Sunday, February 3, 2008

Feb 4 2008

MAIN POINTS
The first couple of pages are again a restating of calculus theorems. The first is Rolle's Theorem, and the second is the Intermediate Value Theorem. The intermediate value theorem is sort of an obvious result but apparently the proof is difficult (but not shown here). I was less clear on Rolle's theorem. The IVT leads off by saying an efficient way to find the intermediate solution would be given in chapter 2, which is where the next assignment is. In the second part, there is an example with a differential equation (which I didn't really get), and then the text discusses the Bisection Method. This seems to be a divide-and-conquer method of root-finding. This takes the form of an algorithm. The section also discusses divergence, and trying to find optimal bounds.

CHALLENGES
I was not clear on how they constructed the statement of Rolle's theorem, and how this theorem is useful.
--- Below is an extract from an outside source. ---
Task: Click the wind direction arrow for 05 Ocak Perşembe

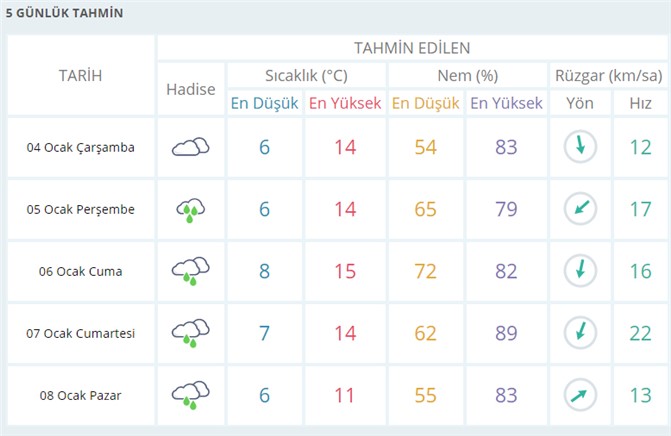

I would also like to go over the concept of a differential equation, because, though I've seen them before, I've forgotten how the work. As for the bisection method, it would be good to see an example where it converges and an example where it diverges.

REFLECTIONS
It's interesting that the Babylonians used methods like this without computers (and it would blow my mind to use a base-60 number system). I just realized that I used this bisection method in my computer science class in high school to calculate square roots. It was an improvement on the previous method we had used, which was to take fixed steps until we crossed over the value, and then decrease the step value and change directions.

casey b math 365 blog